* Exercise inputs
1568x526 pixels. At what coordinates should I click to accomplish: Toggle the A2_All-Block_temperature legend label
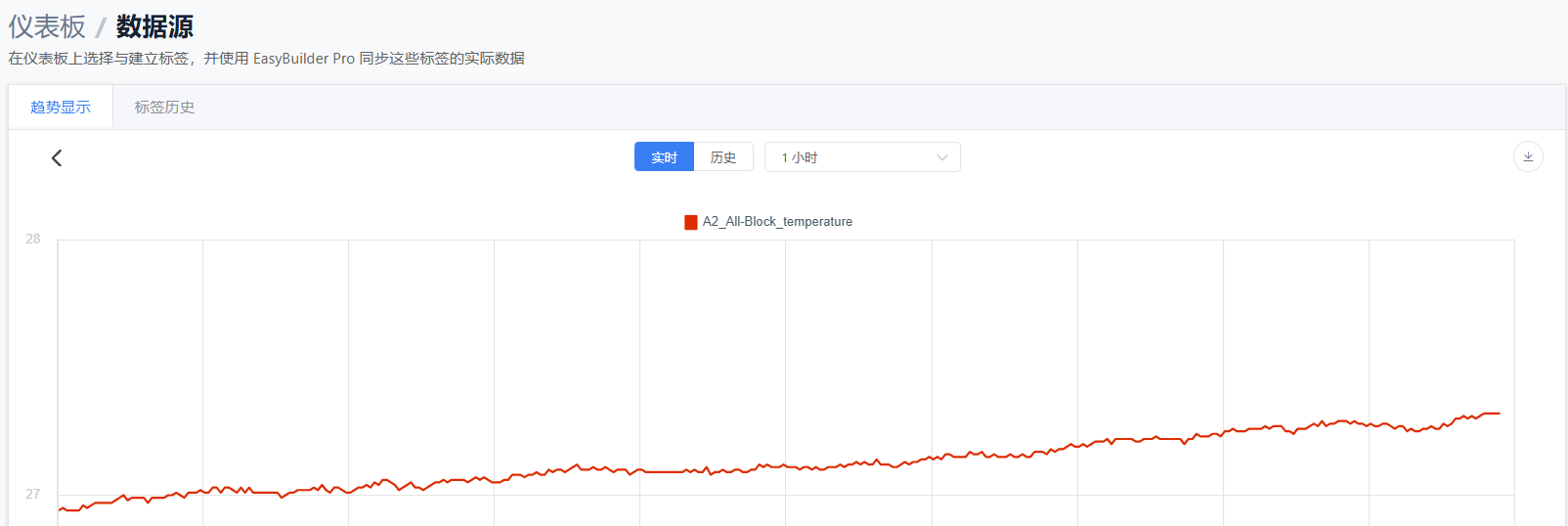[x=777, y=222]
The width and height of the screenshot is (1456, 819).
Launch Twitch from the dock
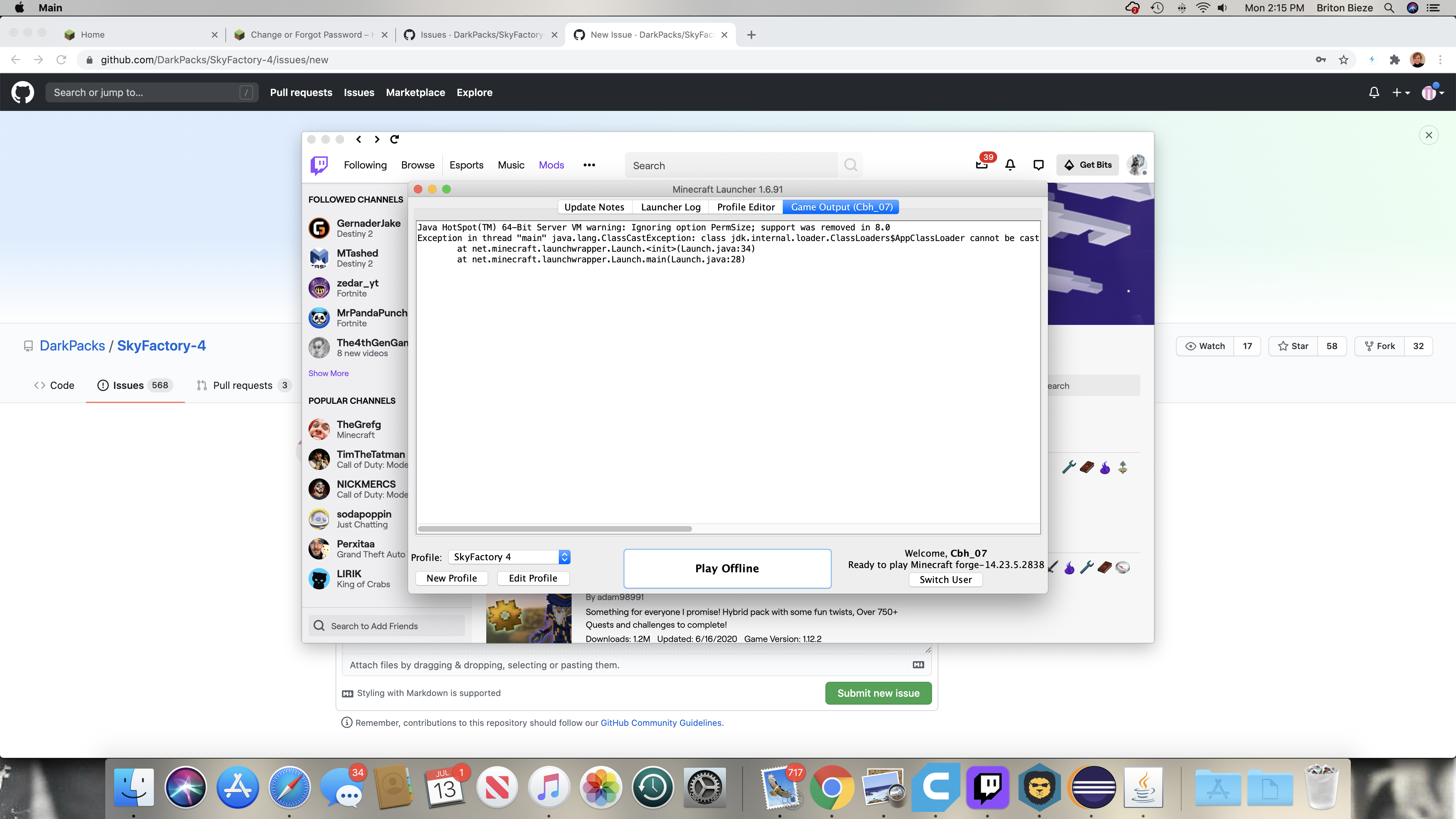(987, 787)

* Try it
Output every record above verbatim, excluding images.

* Answer section
1568x526 pixels. At what coordinates should I click to accomplish: Toggle the A2_All-Block_temperature legend label
[x=777, y=222]
The width and height of the screenshot is (1456, 819).
Launch Twitch from the dock
(987, 787)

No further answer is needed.